_Task details_
Wherever a line in the data holds the word "Naturals", pull that line out.

───── Records for the exercise

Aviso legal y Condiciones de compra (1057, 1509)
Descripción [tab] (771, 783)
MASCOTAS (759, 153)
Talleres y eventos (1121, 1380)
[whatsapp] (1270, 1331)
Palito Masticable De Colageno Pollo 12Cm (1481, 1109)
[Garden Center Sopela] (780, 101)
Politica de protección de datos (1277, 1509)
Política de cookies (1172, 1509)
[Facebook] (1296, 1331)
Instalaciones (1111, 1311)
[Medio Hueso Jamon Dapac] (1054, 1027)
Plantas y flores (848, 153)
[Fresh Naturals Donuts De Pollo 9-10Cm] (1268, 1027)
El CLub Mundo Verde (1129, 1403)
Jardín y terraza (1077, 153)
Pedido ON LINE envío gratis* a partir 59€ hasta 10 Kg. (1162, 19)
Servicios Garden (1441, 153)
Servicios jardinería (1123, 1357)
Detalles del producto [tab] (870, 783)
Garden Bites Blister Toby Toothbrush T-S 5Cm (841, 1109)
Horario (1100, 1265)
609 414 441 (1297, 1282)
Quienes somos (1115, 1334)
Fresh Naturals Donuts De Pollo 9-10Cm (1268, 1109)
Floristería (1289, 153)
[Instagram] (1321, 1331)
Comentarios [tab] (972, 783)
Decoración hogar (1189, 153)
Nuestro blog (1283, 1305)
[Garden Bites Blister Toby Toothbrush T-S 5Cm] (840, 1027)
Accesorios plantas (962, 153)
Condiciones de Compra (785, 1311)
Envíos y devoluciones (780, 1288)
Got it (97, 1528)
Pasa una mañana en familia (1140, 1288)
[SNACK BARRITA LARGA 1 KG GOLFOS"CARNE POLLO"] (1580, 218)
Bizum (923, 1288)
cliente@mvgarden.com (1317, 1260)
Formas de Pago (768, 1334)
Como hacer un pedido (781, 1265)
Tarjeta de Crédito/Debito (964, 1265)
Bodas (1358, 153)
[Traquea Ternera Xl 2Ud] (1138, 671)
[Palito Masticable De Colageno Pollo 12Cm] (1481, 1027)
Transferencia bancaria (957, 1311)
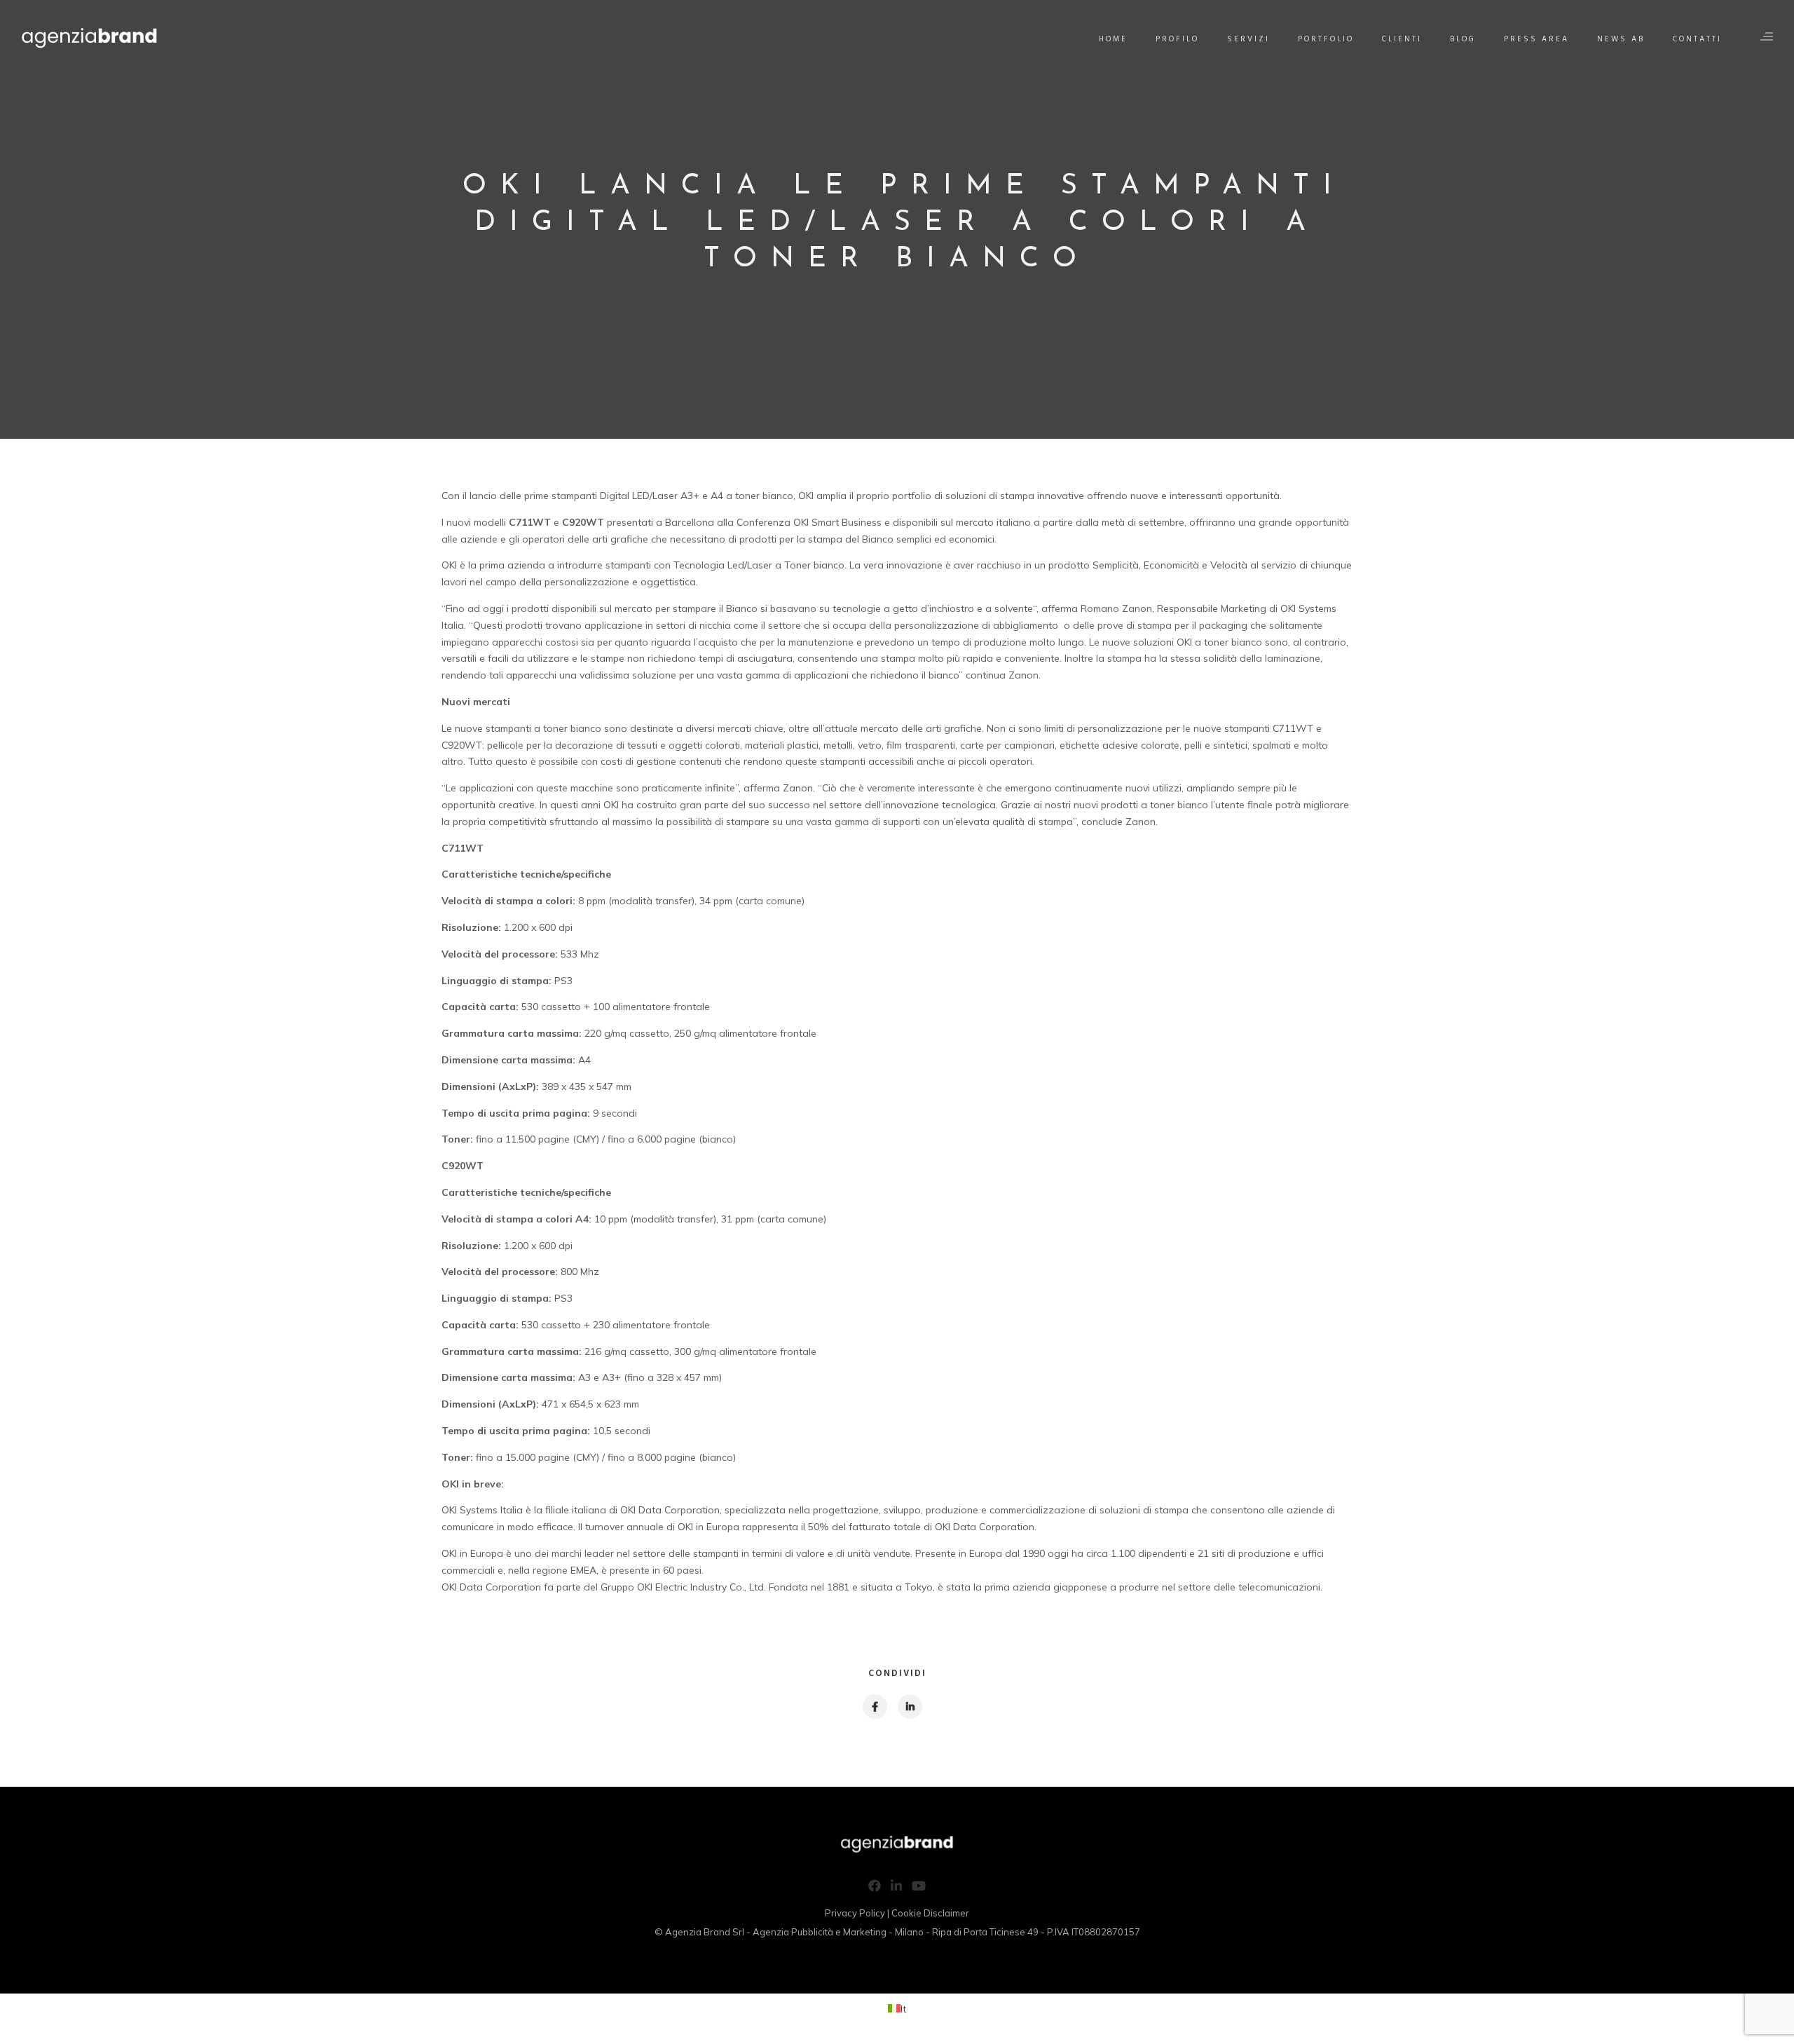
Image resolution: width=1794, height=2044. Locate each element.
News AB (1621, 39)
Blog (1463, 39)
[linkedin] (909, 1706)
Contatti (1697, 39)
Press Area (1536, 39)
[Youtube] (919, 1888)
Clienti (1402, 39)
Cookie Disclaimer (930, 1913)
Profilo (1177, 39)
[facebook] (874, 1706)
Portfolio (1326, 39)
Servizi (1248, 39)
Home (1113, 39)
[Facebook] (874, 1888)
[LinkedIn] (896, 1888)
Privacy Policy (855, 1913)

──────────

_Exercise response_
[Fresh Naturals Donuts De Pollo 9-10Cm] (1268, 1027)
Fresh Naturals Donuts De Pollo 9-10Cm (1268, 1109)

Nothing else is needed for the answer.